The Only Way to Earn 50% Annual Returns

Think back to the fall of 2007. Happy times, indeed. The market was rising, Lehman Brothers and Bear Stearns still existed, and we were blissfully unaware of the potential danger of weather balloons.

At that time -- perhaps overcome with confidence -- my colleague Joe Magyer and I penned an article asking why you weren't earning 50% annual returns. This, in fact, was a challenge posed to us by Motley Fool CEO and co-founder Tom Gardner, and one we spent some time thinking about because, well, we thought we might be able to pull it off.

The results of our brain strain
Our strategy to achieve this glorious return had three steps:

1. Get out of index funds.
2. Protect our principal.
3. Invest in small, underfollowed stocks that are likely to be mispriced.

Fast-forward to today. While I stand by those three steps, if you had followed them for the past few years, you would have subjected yourself to extraordinary volatility and (at least temporary) losses.

And that's the catch-22: The only way to give yourself a chance at massive returns is to expose your portfolio to massive potential losses. 

So are we idiots?
Since few individual investors are willing or able to take that degree of risk, that two-year-old article looks in hindsight like nothing more than a useless thought experiment. Sorry for wasting your time.

But I've revised my thinking to make it more actionable and relevant to you. Rather than chase 50% annual returns across your entire portfolio, why not aim for them in a small portion of your portfolio. That's called diversification, and it reduces your risk of massive losses. As the same time, as you'll see below, it also gives your portfolio the potential to achieve very meaningful outperformance.

Here's what I mean by that
This past summer I traveled to China on our annual Global Gains research trip, looking for stocks that might double or more over the next three years. (Anything less is generally not worth the hassle of investing in China.) One of the companies we discovered in Inner Mongolia was a small fertilizer company called Yongye International (Nasdaq: YONG  ) .

The stock was cheap, the management team savvy, and the market opportunity enormous. In other words, it looked like a promising investment. (To read more about the investment opportunities in rural China, click here.)

And it turned out to be just that
I made Yongye my top pick from that trip. But it wasn't my only pick. Instead, I placed it within the context of a broader basket of plays on the booming development taking place in rural China. In fact, I told folks to buy four stocks in addition to Yongye, with Yongye representing less than half of a full 5% position. Here's what that basked looked like in the end:

Company

Recommended Position Size

Yongye International

2.00%

China Green Agriculture (AMEX: CGA  )

1.00%

China Marine Food (AMEX: CMFO  )

0.50%

Coca-Cola (NYSE: KO  )

0.75%

China Mobile (NYSE: CHL  )

0.75%

And here's what the returns have been from that basket since we recommended it in July:

Company

Return

Yongye

185%

China Green

63%

China Marine

13%

Coca-Cola

11%

China Mobile

0%

As you might guess, the basket has been an incredible performer thus far. In fact, if you weighted the stocks as we recommended, your basket of China stocks is up 90%.

> RAW DATA:
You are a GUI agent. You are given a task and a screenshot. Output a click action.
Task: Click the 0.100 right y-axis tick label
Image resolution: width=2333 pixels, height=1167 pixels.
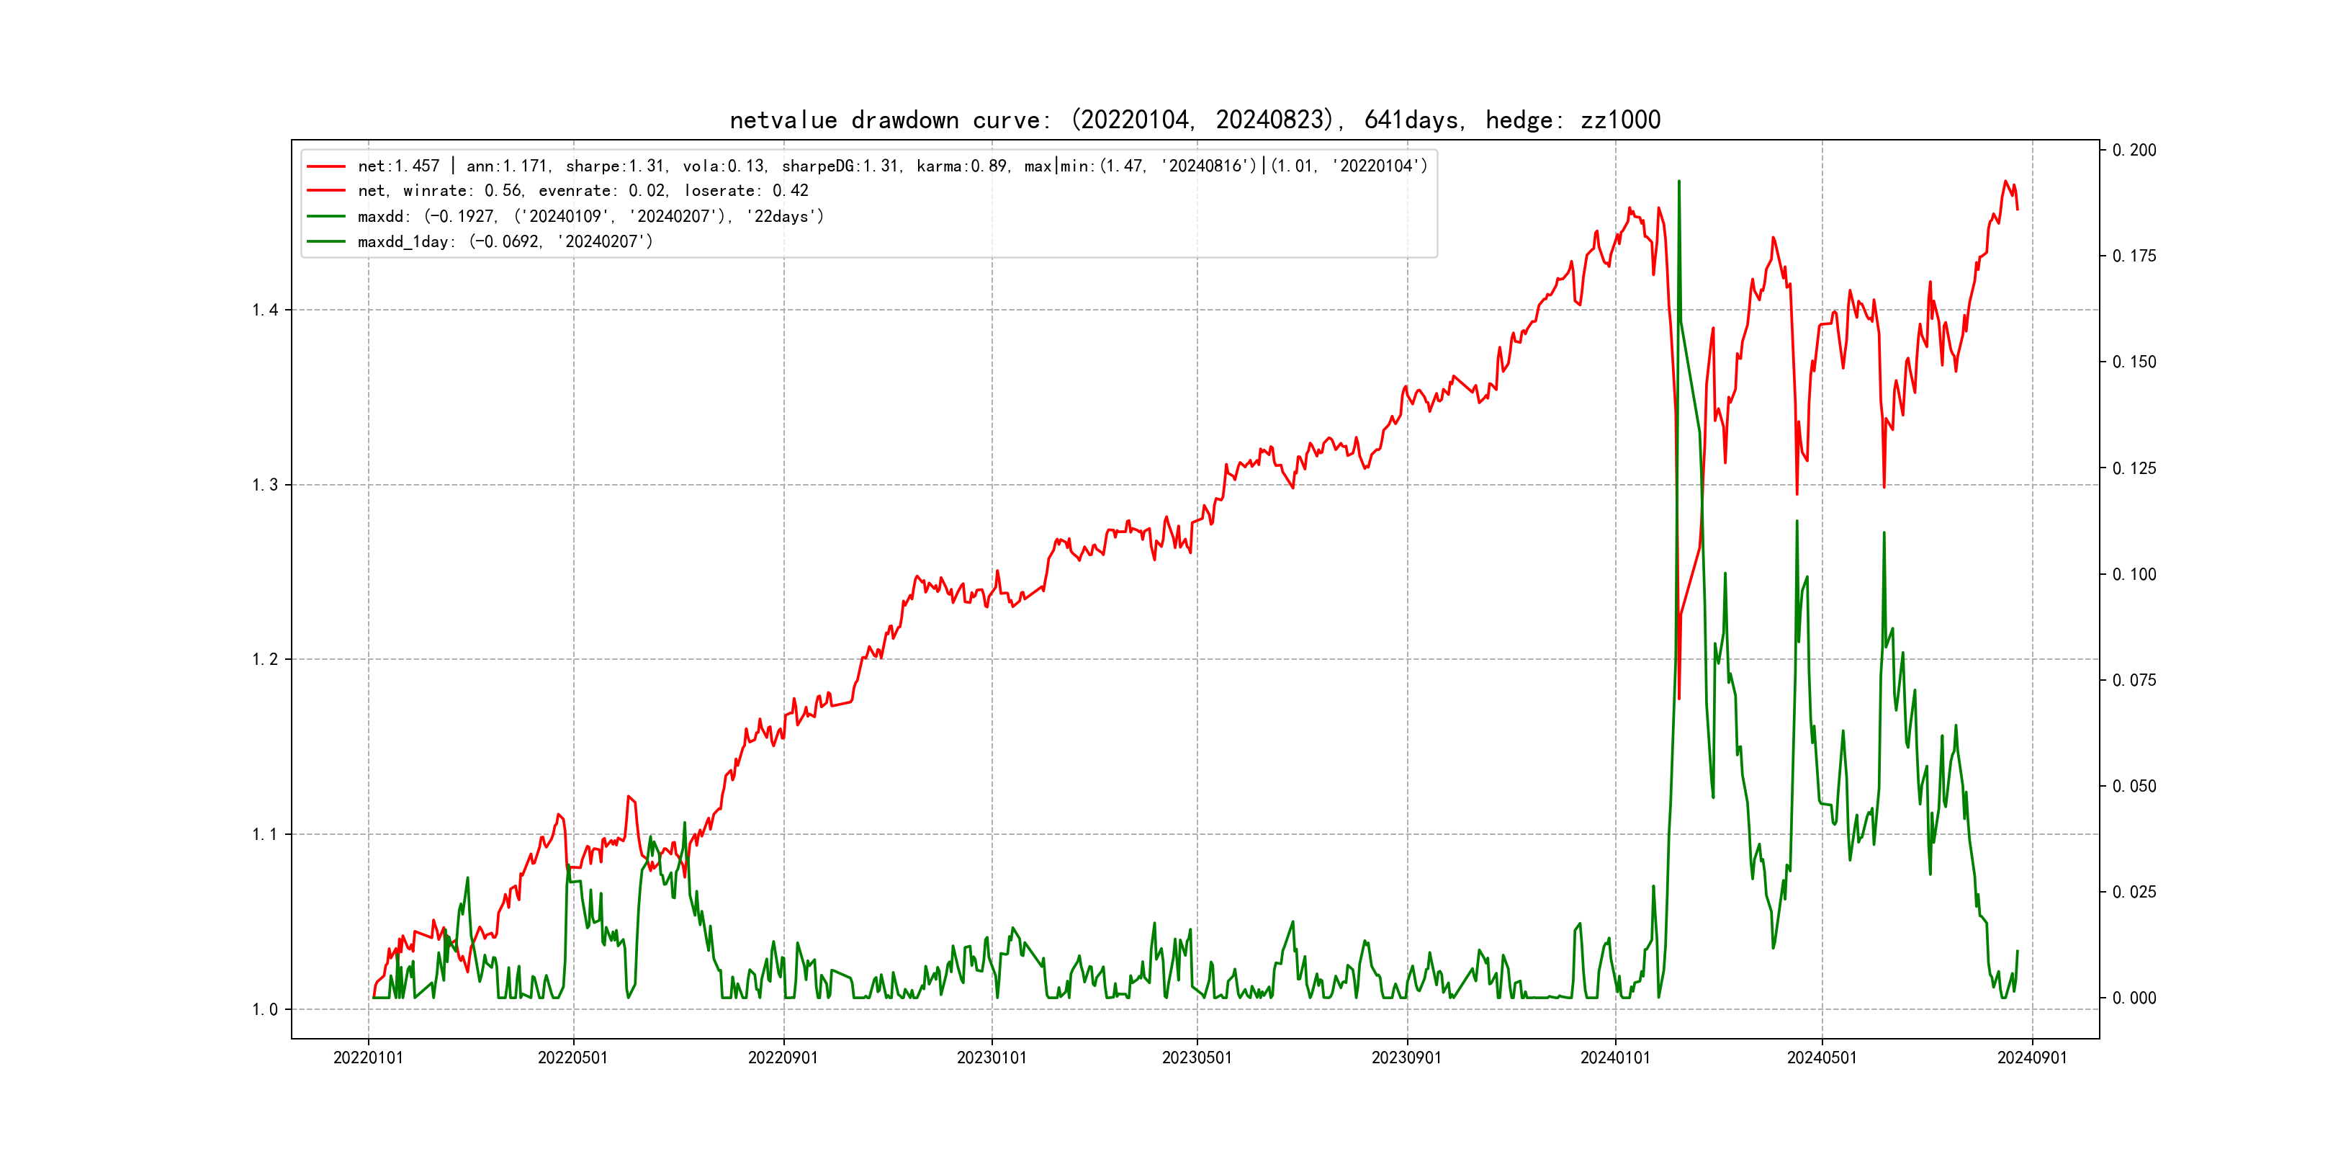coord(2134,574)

> TO DO: In the article on earning 50% annual returns, how much was the whole basket of China stocks up when weighted as recommended?

> FULL OUTPUT: 90%